CHALLENGE: Gather every line of the listing below that contains the string "pixels".

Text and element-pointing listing
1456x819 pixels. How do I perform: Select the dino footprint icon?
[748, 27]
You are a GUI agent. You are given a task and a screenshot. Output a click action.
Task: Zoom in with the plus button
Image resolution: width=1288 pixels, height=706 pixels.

EXERCISE ANSWER:
1456x819 pixels. How do I perform: Select the dino footprint icon?
Image resolution: width=1288 pixels, height=706 pixels.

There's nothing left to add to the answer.